▶ Source document

-*-*-

Although the advisory committee has helped initiate reforms, such as changes to the Mental Health & Counseling website, committee member Audrey Huang ’21 acknowledged the body’s limitations: “The most we can do is say, ‘Based on YCC survey data and our personal experiences, here are things we’d like to see happen,’ and at most they can say yes or no, but ultimately, it’s not up to us.”
As a result, Audrey has been looking for other ways to get involved in mental health advocacy on campus, such as through mental health-related clubs and publications.
Emma shared the concern that student voices are being silenced: “I feel like the university at least makes an attempt in other areas to make us feel like we’re being heard. But there’s nothing on this end. It just feels like they don’t care.”
Aaron believes that Yale has the resources to provide adequate mental health services but is instead choosing to spend them on unnecessary luxuries.
The first-year dinner, for example, included the Parade of Comestibles. “Let’s get rid of the bullshit,” Aaron said. “Let’s say, ‘We’re going to get rid of all these things and life’s going to get a little more bare-bones, and in response, we are going to give you enough mental health counseling.’”
Emma feels the same way: “We have so much money. We can get some more therapists.”
Students recognize that Yale has taken major steps to improve student wellness on campus with initiatives such as the Good Life Center, a space for naps, tea, and meditation in Silliman College. But many see that as only a start. “Wellness is not mental health,” Rao said. “But it does go hand in hand.”
With regard to Mental Health & Counseling, there are practical limitations to what Yale can do, at least with its existing infrastructure. Dong explains that Yale Health’s building has a finite number of rooms and can therefore have only so many clinicians.
Roy said that there are alternatives to increasing the number of therapists, such as establishing triage systems through which students could be evaluated immediately to determine the severity of their mental health issues. “This is effective in catching those students who are in crisis or need urgent care and making sure they do not have to wait for help,” she explained.
She also recommended that universities use online programs that enable students to access resources at any time of day and establish relationships with nearby counseling centers so that they can provide quick referrals for students in need.
It is unclear whether Yale is seeking to implement these measures, but Dong believes the university is not just sitting idly by. “There are important conversations happening,” she said.
But Catherine was blunt: “All of us are struggling here. This place is hard. And if this place is hard, you better have some things that are going to support us besides the damn Good Life Center.”

-*-*-

▶ Given records
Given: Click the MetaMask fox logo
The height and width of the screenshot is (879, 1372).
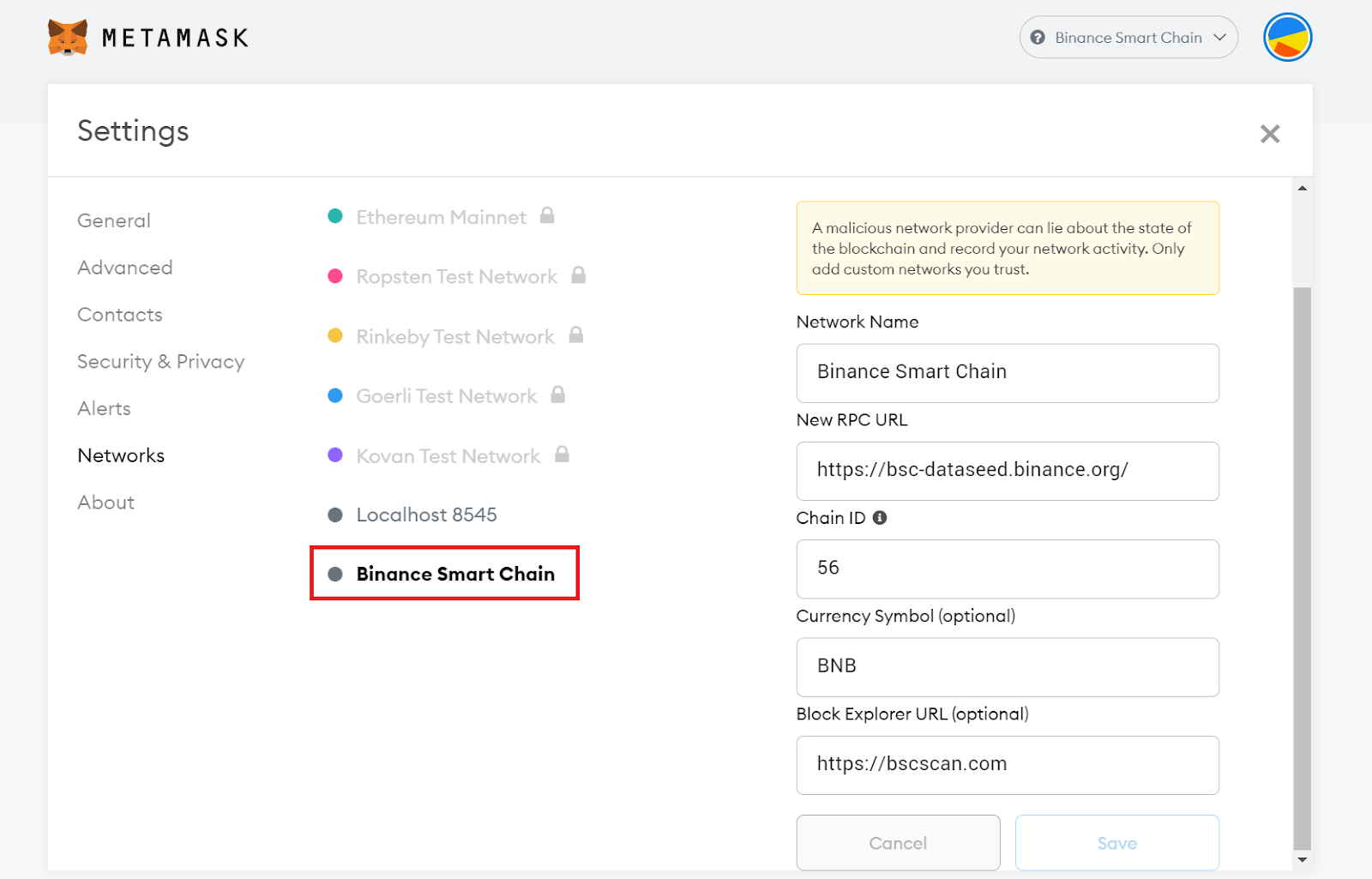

-*-*-

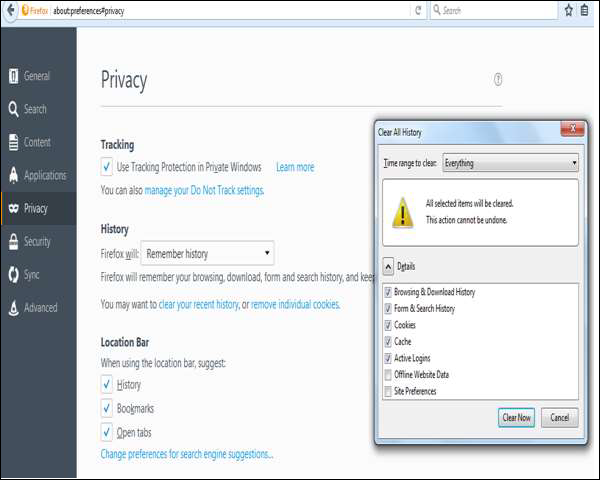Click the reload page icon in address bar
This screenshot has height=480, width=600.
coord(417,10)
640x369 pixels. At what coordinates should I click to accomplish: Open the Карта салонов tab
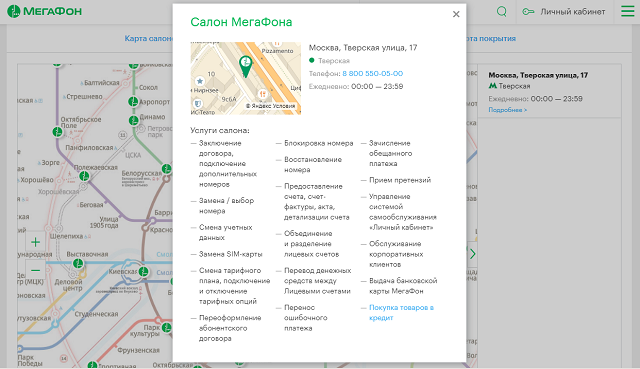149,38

-*-*-

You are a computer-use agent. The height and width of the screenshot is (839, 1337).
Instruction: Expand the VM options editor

-*-*-

▶ Exercise 1
Copy the text about mental health at Yale from "As a result, Audrey" to "clubs and publications.".
▶ Exercise 2
In the text about mental health at Yale, where is the Good Life Center?
The lines placed after the text about mental health at Yale are separate material that has nothing to do with it.

▶ Answer area 1
As a result, Audrey has been looking for other ways to get involved in mental health advocacy on campus, such as through mental health-related clubs and publications.

▶ Answer area 2
In Silliman College.